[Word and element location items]
* * * * * * *

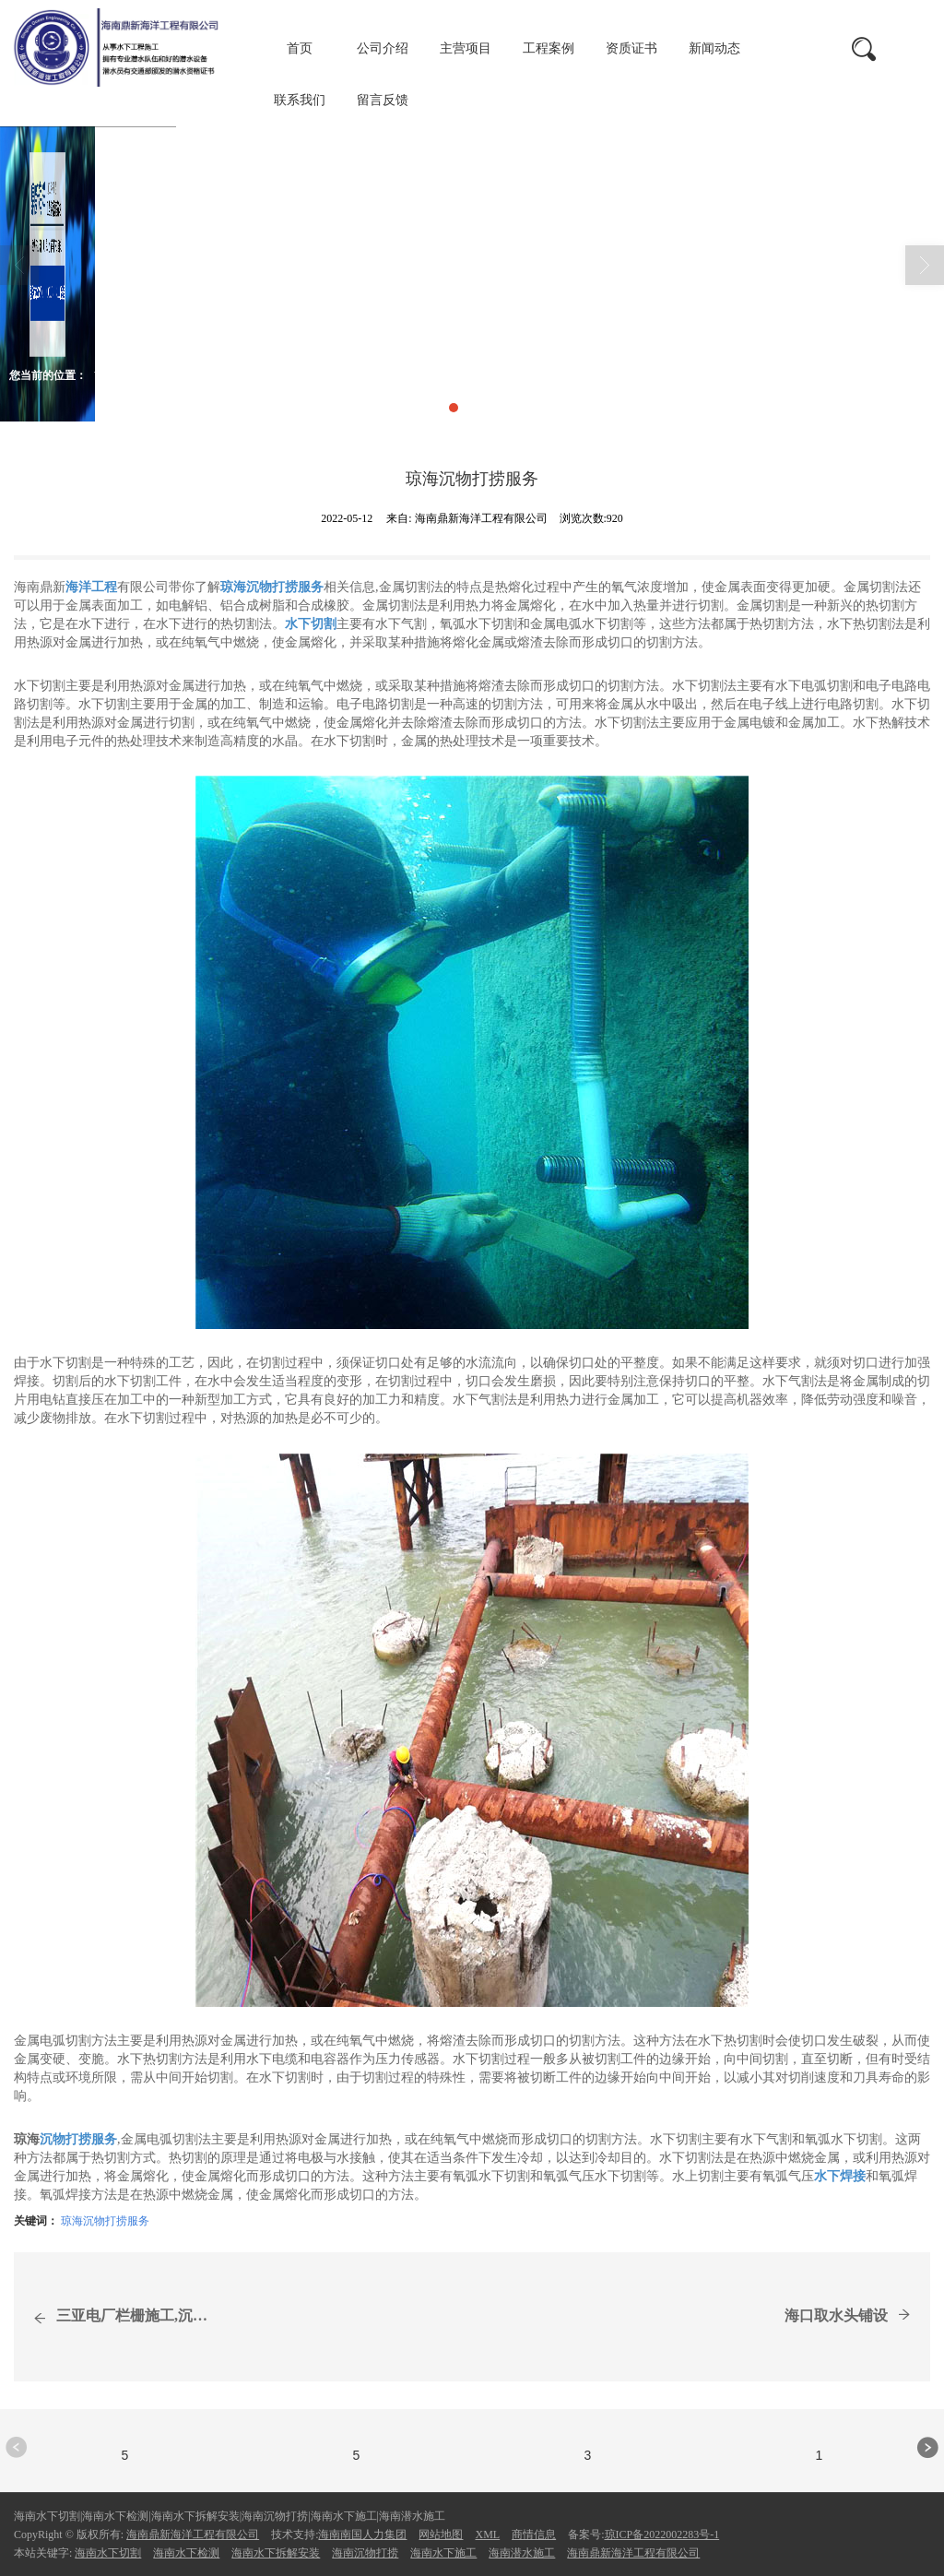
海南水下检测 (186, 2552)
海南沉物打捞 (365, 2552)
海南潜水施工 (522, 2552)
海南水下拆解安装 (275, 2552)
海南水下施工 (443, 2552)
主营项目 (465, 48)
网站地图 (441, 2534)
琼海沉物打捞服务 (105, 2220)
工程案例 (548, 48)
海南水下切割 (108, 2552)
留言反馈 (382, 100)
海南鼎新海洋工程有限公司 (192, 2534)
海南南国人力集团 (362, 2534)
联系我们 (299, 100)
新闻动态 (714, 48)
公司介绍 (382, 48)
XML (487, 2534)
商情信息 (256, 375)
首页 (300, 48)
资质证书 (631, 48)
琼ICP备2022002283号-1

* * * * * * *

- **TO DO**
Rescale the items from the line containing "海南水下切割 (108, 2552)" through the last line of the items, inclusive, by multiplying every coordinate in the answers by 2.45 and rounding each result to a whole number, with halves rounded up. Reproduce each of these lines in full, keeping the item text unchanged.

- **SOLUTION FOR THIS EXERCISE**
海南水下切割 (265, 6252)
留言反馈 (936, 245)
海南鼎新海洋工程有限公司 (470, 6208)
海南南国人力集团 (887, 6208)
联系我们 (733, 245)
新闻动态 (1749, 118)
公司介绍 (936, 118)
XML (1193, 6208)
商情信息 (627, 919)
首页 (735, 118)
资质证书 (1546, 118)
琼ICP备2022002283号-1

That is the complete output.